Give the data again in full. Keep every line the same.

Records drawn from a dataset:
══════════

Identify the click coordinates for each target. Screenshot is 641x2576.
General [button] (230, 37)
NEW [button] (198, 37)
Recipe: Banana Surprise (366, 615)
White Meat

══════════

▶ **FINISHED TASK**
Identify the click coordinates for each target. Screenshot is 641x2576.
General [button] (230, 37)
NEW [button] (198, 37)
Recipe: Banana Surprise (366, 615)
White Meat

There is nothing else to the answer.